Lo leí en la prensa (El País, domingo, 1 de diciembre), que la ciudad, a tiro de honda del Vesubio y,
a donde llegan las brisas del mar de Ulises, se cae, a pedazos, por abandono,
robo, desidia, pillaje y toda la corruptela que la poca vergüenza humana es
capaz de atesorar con avaricia.
El año 79 el Vesubio arrasó las ciudades de Pompeya y
Herculano. La proximidad del volcán y, otras cosas unidas a una erupción casi imprevista,
se las llevó por delante. Aquello - contra la naturaleza no ha nada que hacer-
parece que fue lo que tenía que venir.
Lo de ahora acontece por otros motivos. Hablar de la clase
política y sindical de otro país cuando, en el nuestro, tenemos la abundancia
de cosecha que se nos ofrece pues como que no. Si aquí somos ya maestros; allí,
doctores.
Recuerdo el último viaje a Pompeya. Nos levantaron de
madrugada. Mes de julio; calor agobiante. Cientos de autocares esperaban cita.

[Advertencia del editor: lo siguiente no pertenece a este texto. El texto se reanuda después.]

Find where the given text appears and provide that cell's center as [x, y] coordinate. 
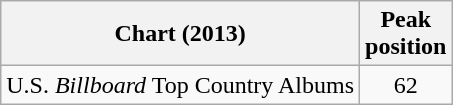
Peakposition [406, 34]
U.S. Billboard Top Country Albums [180, 85]
Chart (2013) [180, 34]
62 [406, 85]
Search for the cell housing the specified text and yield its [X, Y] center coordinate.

Colas que no avanzaban: turistas y más turistas. Me meto que muchos no tenían
ni la más remota idea de donde estaban. Daba lo mismo. Una foto y, luego,
contarlo.
Pompeya estaba - y está - frente a Capri. Por su mar, de
aguas azules y muy profundas, Ulises pidió que lo atasen al mástil del barco
para no escuchar los cantos de las sirenas que adormecían a los marineros y los
llevaban a la muerte.
Ahora, a Pompeya, la arrastra hacia la muerte de la
destrucción otro canto. El que proporciona el dinero. Es más pernicioso, más
avieso y con más mala leche, mucha más que el Vesubio. Al tiempo.